═══ Document extract

The Impact of Machine Learning on Health Care Delivery and Quality: The Wounded Machine, a Tale of being Ill
Ontario spends more than $1.5 billion dollars a year on the treatment and management of wounds
Wounds often have a widespread etiology across multiple disease states, making wound care an orphan clinical specialty. While the delivery of wound care has attempted to evolve into a true clinical specialization over the past few decades, care is often varied and fragmented. With an aging population and increasing health challenges, such as the burgeoning diabetic epidemic, the need for innovation is greater today than ever.
Advancements in machine visioning and machine learning have created a significant opportunity for innovation in this field. Industry-best technology and algorithms can facilitate the standardisation of wound assessment and documentation, while providing insight into the delivery of quality initiatives.
This approach should be adopted to empower health care providers to implement highly compliant, best-practice wound care programs across the care-continuum, driving clinical and operational resources.
This technology-driven approach provides a means to automate and de-skill some components of wound assessment and care. This is imperative globally as healthcare systems struggle with both resource and budget limitations. Further, given the challenge in mandating wound care as a clinical specialty, the delivery of care by “less skilled” resources is essential.

══════
═══ Information

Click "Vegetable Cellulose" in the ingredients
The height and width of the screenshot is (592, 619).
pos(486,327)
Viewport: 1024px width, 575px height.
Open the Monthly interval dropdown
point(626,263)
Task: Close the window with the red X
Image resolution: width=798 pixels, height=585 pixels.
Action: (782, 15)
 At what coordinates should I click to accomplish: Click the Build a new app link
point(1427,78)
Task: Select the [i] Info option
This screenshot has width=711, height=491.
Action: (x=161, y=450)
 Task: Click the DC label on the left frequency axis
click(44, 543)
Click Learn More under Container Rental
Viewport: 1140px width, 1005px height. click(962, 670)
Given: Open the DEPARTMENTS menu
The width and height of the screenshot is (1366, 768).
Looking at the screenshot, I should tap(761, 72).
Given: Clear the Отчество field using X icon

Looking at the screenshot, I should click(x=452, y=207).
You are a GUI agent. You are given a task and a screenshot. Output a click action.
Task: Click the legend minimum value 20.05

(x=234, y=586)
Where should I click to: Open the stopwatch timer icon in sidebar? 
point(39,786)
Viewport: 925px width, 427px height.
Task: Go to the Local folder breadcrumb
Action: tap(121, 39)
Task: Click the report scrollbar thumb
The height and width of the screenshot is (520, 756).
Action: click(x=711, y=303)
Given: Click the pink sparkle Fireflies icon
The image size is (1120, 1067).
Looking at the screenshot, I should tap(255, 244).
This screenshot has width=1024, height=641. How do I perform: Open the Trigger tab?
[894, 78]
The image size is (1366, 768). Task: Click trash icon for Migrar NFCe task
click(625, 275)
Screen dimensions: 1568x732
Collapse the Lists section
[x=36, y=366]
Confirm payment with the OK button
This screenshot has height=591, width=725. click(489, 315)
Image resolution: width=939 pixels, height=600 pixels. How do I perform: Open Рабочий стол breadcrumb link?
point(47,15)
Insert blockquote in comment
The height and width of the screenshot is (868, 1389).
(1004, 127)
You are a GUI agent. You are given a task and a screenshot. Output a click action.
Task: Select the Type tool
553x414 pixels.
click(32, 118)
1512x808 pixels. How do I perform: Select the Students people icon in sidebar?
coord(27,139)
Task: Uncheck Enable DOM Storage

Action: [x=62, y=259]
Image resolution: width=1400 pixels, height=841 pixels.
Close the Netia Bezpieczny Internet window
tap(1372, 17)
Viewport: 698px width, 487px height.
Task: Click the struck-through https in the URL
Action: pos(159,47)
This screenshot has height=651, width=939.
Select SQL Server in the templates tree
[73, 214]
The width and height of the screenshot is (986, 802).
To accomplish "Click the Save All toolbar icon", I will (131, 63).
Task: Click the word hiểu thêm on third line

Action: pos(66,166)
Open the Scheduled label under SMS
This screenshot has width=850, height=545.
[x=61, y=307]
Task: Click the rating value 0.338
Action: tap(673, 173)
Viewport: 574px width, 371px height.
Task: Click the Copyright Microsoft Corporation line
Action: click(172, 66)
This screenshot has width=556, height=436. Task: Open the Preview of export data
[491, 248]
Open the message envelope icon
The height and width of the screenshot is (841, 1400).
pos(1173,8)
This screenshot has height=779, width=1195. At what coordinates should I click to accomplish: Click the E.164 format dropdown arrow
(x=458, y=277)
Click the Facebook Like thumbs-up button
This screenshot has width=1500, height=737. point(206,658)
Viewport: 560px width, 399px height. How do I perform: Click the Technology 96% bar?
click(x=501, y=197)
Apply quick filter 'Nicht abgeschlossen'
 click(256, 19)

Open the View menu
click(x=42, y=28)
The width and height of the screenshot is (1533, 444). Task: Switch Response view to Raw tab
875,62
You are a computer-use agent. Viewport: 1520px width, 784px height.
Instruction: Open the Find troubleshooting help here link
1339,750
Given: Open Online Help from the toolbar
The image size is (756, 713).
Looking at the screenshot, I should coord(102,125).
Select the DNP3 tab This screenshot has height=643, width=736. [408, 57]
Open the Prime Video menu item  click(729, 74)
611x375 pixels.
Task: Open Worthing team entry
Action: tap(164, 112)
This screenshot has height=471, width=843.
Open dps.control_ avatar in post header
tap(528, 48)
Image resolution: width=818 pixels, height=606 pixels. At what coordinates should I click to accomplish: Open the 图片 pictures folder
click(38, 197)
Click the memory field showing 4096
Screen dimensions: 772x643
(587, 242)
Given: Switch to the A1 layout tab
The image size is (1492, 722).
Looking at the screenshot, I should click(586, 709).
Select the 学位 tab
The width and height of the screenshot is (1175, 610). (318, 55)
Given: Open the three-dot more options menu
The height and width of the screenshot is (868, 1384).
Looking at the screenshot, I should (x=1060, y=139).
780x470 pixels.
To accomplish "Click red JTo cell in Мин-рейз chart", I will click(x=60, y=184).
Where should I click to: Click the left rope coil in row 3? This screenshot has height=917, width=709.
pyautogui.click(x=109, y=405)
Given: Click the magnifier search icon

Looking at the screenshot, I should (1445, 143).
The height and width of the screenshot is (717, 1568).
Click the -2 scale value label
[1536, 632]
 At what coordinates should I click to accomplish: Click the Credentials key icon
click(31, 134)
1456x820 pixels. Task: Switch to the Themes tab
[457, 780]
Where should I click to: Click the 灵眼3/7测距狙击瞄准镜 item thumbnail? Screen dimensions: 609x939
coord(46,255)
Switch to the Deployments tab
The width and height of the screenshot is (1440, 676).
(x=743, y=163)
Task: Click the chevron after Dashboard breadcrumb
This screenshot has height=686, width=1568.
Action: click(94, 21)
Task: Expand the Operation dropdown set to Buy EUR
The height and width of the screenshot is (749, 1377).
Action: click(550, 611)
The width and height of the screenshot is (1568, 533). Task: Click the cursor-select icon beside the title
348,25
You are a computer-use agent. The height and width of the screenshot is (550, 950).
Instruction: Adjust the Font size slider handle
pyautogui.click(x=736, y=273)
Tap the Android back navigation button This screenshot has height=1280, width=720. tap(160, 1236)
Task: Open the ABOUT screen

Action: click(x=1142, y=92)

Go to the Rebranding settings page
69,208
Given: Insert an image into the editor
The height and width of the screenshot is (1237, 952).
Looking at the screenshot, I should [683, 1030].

══════

§ Problem statement
Reproduce the article above on machine learning in wound care word for word, from its title through its final sentence.

§ Answer to this exercise
The Impact of Machine Learning on Health Care Delivery and Quality: The Wounded Machine, a Tale of being Ill
Ontario spends more than $1.5 billion dollars a year on the treatment and management of wounds
Wounds often have a widespread etiology across multiple disease states, making wound care an orphan clinical specialty. While the delivery of wound care has attempted to evolve into a true clinical specialization over the past few decades, care is often varied and fragmented. With an aging population and increasing health challenges, such as the burgeoning diabetic epidemic, the need for innovation is greater today than ever.
Advancements in machine visioning and machine learning have created a significant opportunity for innovation in this field. Industry-best technology and algorithms can facilitate the standardisation of wound assessment and documentation, while providing insight into the delivery of quality initiatives.
This approach should be adopted to empower health care providers to implement highly compliant, best-practice wound care programs across the care-continuum, driving clinical and operational resources.
This technology-driven approach provides a means to automate and de-skill some components of wound assessment and care. This is imperative globally as healthcare systems struggle with both resource and budget limitations. Further, given the challenge in mandating wound care as a clinical specialty, the delivery of care by “less skilled” resources is essential.